9. Ravenna Film Fest Nightmare: “LITTLE DEATHS” di Sean Hogan, Andrew Parkinson e Simon Rumley
Little deaths è un’antologia composta da tre episodi narrativamente non correlati, in cui l’elemento soprannaturale, la fantamedicina e il sadomasochismo si innestano con feroce disinvoltura nella relazione complicata di alcune coppie
Anche gli incubi finiscono e, incredibile a dirsi, qui al Ravenna Nightmare, si avrebbe invece voglia di rimandare il risveglio! La visione dell’ottima selezione internazionale di lungometraggi horror si è conclusa con la vittoria dello spagnolo Secuestrados (2010) di Miguel Angel Vivas, che è riuscito a catturare, oltre a tre sventurati cui sullo schermo succede di tutto, pure la giuria composta da Stefano Coccia, Miguel Parra ed Edo Tagliavini, per aver messo “in gioco le paure recondite della famiglia borghese”. Anello d’oro iberico a parte, alcune delle emozioni più forti del festival sono arrivate dall’Inghilterra, con il regista Sean Hogan e la biondissima produttrice Samantha Wright, di cui sono stati proiettati The devil’s business (2011) e l’ottimo Littledeaths (2011), realizzato da Hogan insieme ai colleghi Andrew Parkinson e Simon Rumley.
Little deaths è un’antologia composta da tre episodi narrativamente non correlati ma tematicamente e stilisticamente affini, in cui l’elemento soprannaturale, la fantamedicina e il sadomasochismo si innestano con feroce disinvoltura nella relazione complicata di alcune coppie: “tre storie d’amore” le ha provocatoriamente definite il direttore organizzativo del Nightmare Alberto Bucci.
House and home (Casa dolce casa) è il titolo ironico del primo episodio, che gioca con brio e sarcasmo sulla contrapposizione essere/apparire e prende le mosse dall’ipocrisia di un marito e una moglie maniaci, dediti ad attirare giovani senzatetto con la promessa di un pasto caldo, al quale puntualmente fa seguito il sequestro e la violenza sessuale. La cura nei dettagli, i dialoghi e gli sguardi studiati alla perfezione ne fanno un raffinato rape and revenge, che si distingue per l’originale introduzione dell’elemento fantastico, a sorpresa, nella trama.
Il secondo episodio, Mutant tool, è un angosciante quanto efficace viaggio metaforico nella dipendenza. Precipitando nelle spire di una droga creata in laboratorio con esperimenti e sacrifici umani, la protagonista pronuncia parole penetranti e indimenticabili: “Talvolta mi sento come se fossi in gabbia, una gabbia che mi sono costruita da sola. Devo trovare una via d’uscita, avrei bisogno di un nuovo inizio, di una svolta”. Purtroppo, non sa che sta parlando proprio con il suo carnefice.

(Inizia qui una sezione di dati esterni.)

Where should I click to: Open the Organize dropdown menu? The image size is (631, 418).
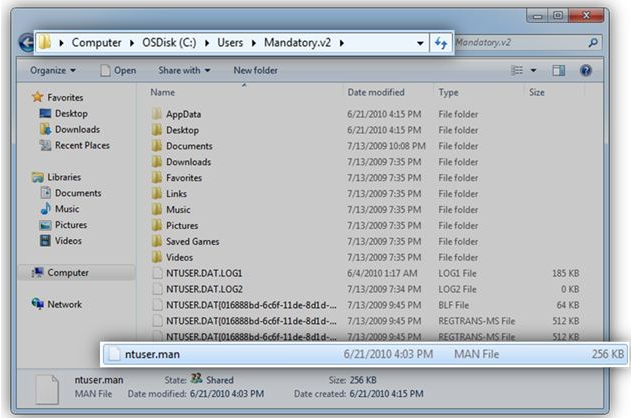(53, 71)
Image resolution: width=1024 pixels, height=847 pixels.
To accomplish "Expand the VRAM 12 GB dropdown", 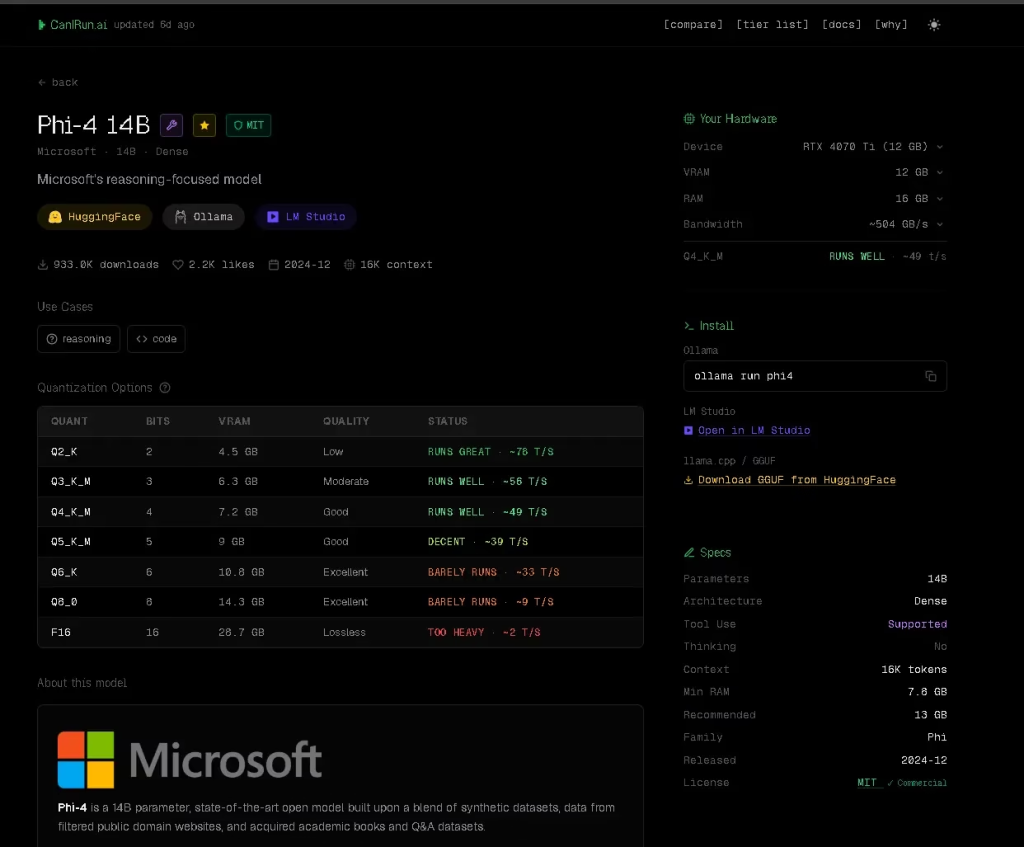I will (918, 173).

Nell’ultimo episodio, intitolato Bitch, una giovane impiegata esorcizza la sua fobia per i cani, mettendo il guinzaglio al proprio partner in un rapporto sadomaso che trascende la sfera prettamente sessuale e si estende alla violenza psicologica. In nome dell’amore, l’uomo non si ribella e cerca di compiacerla, finchè lei valica egoisticamente il punto di non ritorno. La sofferenza di una persona costretta a nutrire alternativamente forti sentimenti di amore-odio-paura è visualmente resa da una sequenza in contrasto di primi piani virati al rosso e soggettive virate al blu.
Sebbene il distributore abbia censurato e tagliato alcuni fotogrammi della pellicola, il lavoro dei tre registi britannici con l’unico direttore della fotografia Milton Kam risulta interessante e ben coordinato. Finalmente, tra i tanti lungometraggi del Nightmare che hanno mostrato uomini misogini e seviziatori, Little deaths ristabilisce una sorta di parità sessuale fra orchi e vittime, con personaggi femminili e maschili da entrambe le parti. Azzeccati e bravi gli interpreti, in particolar modo Holly Lucas e Tom Sawyer.